The most likely course of action has not changed. When confidence in government collapses among the GENERAL MASS PUBLIC, everything will breakout. Listening or convincing oneself about fiscal mismanagement of government is nice, but the general population is what counts. They are the movers and shakers. We merely jump to their actions.
Reversals TimingSo the computer gives us the numbers and the time. They simply have to be elected to confirm a trend. All I can do is articulate the points and then say here are the points and the time.
What we are facing is nothing anyone has ever experienced. So it is not going to be easy to come up with some “gut feeling” or opinion that matters. Whatever we “think” will or will not happen is irrelevant. Everything is changing. Financial analysts are failing everywhere. Hedge funds are losing money. The only way to trade is with something definitive without the personal opinion.

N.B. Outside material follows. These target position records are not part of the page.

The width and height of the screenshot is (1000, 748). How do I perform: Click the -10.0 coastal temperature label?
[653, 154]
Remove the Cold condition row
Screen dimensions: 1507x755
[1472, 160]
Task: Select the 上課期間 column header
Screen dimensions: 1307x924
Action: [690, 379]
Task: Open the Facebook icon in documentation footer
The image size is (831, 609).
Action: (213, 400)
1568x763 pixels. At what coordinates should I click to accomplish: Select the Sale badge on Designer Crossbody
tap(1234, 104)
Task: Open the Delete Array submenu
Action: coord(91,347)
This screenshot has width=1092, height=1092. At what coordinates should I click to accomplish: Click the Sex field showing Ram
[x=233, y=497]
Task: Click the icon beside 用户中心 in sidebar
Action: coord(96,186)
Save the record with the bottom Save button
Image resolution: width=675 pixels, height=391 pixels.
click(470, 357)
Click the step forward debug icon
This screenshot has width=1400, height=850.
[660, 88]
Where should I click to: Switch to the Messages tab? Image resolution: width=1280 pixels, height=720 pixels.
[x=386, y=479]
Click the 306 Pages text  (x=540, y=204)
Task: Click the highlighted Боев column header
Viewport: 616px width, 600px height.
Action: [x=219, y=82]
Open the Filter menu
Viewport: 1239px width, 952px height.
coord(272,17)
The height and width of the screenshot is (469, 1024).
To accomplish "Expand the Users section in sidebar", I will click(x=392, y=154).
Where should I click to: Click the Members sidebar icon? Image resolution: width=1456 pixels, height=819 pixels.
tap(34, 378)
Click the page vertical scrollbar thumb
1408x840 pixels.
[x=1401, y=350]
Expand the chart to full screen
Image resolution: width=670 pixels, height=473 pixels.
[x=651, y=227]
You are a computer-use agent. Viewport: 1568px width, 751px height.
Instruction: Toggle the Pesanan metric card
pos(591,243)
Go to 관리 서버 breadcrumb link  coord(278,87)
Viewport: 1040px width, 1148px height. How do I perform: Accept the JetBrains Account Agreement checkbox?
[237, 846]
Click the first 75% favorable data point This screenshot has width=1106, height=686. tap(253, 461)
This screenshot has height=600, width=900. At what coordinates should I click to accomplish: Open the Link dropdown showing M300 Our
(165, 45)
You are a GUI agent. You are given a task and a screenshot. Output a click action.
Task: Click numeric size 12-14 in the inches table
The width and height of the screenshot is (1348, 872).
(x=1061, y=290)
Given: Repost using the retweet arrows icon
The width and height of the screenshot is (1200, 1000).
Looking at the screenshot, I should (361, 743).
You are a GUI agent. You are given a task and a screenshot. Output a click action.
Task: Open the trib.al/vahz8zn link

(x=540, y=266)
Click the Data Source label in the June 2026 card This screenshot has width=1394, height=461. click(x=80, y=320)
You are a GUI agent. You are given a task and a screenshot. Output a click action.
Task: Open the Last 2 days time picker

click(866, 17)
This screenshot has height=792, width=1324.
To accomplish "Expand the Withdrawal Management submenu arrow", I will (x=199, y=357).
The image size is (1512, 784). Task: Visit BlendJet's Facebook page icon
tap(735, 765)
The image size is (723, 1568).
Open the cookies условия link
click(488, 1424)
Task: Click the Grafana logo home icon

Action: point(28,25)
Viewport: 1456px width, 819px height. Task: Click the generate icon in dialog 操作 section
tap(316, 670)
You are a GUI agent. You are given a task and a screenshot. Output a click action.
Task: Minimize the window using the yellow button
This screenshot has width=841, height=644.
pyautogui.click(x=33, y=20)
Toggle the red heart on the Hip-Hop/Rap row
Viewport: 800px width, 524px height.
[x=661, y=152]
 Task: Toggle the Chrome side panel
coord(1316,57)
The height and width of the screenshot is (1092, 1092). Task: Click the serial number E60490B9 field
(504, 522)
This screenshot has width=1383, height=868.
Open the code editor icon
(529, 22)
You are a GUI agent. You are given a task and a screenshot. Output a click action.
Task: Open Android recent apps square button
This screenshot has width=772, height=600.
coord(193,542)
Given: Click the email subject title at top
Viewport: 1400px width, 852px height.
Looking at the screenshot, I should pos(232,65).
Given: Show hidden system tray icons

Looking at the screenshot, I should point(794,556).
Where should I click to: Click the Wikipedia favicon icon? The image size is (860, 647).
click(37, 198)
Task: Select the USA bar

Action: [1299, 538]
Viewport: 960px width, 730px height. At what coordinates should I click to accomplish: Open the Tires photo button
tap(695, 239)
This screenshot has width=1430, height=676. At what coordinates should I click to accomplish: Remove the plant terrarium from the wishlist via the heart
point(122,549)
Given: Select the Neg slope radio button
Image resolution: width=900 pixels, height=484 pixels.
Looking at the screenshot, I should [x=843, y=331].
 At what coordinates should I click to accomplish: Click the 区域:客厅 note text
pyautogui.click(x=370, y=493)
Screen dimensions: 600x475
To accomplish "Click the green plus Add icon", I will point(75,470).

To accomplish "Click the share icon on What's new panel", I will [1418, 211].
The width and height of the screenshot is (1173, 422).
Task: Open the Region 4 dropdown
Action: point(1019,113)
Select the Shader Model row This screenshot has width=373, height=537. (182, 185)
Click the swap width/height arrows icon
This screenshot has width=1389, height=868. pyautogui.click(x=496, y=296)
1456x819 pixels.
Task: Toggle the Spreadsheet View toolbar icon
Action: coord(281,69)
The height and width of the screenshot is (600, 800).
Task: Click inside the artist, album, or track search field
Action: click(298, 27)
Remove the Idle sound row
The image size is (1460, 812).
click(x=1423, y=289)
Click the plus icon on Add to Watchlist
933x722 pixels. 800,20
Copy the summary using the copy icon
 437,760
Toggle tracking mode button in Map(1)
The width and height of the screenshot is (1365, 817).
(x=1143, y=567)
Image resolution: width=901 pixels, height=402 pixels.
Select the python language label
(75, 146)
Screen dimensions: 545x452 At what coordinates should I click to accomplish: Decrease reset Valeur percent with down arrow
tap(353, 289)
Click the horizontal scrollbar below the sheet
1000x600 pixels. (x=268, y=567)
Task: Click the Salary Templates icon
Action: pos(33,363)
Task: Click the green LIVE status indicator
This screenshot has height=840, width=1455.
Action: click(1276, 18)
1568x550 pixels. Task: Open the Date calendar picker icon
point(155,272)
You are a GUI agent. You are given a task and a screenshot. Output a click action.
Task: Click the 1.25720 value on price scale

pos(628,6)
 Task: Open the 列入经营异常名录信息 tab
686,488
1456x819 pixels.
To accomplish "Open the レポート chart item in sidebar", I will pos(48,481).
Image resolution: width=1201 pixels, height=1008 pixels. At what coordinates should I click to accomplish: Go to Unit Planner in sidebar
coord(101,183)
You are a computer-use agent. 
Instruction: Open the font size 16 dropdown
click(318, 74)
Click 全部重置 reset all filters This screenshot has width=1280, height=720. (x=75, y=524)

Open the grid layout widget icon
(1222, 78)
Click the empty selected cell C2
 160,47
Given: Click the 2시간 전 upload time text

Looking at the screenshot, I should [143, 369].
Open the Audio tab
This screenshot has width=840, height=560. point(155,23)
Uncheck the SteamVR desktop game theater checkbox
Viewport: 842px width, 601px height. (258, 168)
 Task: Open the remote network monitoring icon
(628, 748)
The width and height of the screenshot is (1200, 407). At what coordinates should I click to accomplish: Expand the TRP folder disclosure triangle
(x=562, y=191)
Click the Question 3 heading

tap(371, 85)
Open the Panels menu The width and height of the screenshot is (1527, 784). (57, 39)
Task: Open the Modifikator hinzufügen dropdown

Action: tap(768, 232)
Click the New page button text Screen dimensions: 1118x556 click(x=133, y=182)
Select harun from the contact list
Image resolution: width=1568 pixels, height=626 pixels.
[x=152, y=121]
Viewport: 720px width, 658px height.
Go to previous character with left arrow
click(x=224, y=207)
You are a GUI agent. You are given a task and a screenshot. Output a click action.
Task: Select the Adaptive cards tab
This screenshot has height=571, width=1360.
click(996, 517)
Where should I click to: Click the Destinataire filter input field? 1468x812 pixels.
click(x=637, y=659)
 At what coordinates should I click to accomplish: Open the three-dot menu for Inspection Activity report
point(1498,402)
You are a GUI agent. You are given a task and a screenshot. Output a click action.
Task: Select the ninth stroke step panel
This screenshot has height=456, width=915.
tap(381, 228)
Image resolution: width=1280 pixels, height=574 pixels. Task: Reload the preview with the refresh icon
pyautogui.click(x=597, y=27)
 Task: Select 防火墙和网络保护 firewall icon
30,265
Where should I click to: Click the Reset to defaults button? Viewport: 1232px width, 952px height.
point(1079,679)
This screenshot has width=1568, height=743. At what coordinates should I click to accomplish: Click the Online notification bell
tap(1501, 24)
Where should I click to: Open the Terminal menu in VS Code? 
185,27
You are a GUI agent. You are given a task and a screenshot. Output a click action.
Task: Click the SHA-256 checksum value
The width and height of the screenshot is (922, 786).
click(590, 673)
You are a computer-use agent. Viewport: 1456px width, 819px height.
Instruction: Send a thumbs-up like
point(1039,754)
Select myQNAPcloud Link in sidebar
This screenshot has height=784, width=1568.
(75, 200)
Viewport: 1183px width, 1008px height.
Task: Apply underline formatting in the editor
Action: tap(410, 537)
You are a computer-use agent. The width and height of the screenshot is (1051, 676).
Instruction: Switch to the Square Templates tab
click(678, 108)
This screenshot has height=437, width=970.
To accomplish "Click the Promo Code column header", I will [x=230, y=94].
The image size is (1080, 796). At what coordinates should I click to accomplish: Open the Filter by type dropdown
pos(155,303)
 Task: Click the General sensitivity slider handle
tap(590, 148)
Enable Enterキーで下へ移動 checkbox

The days of searching for some guru who is never wrong from an opinion perspective are gone and only fools seek such ideals. We are heading into the eye of a financial storm that will topple governments. The future is being constructed before our eyes if we wake up and just look. The hardheads always lose everything because they are too stubborn and incapable of adjusting their investment strategy. Those looking to buy growth or value in equities will also lose their shirt for this is not a normal trading affair.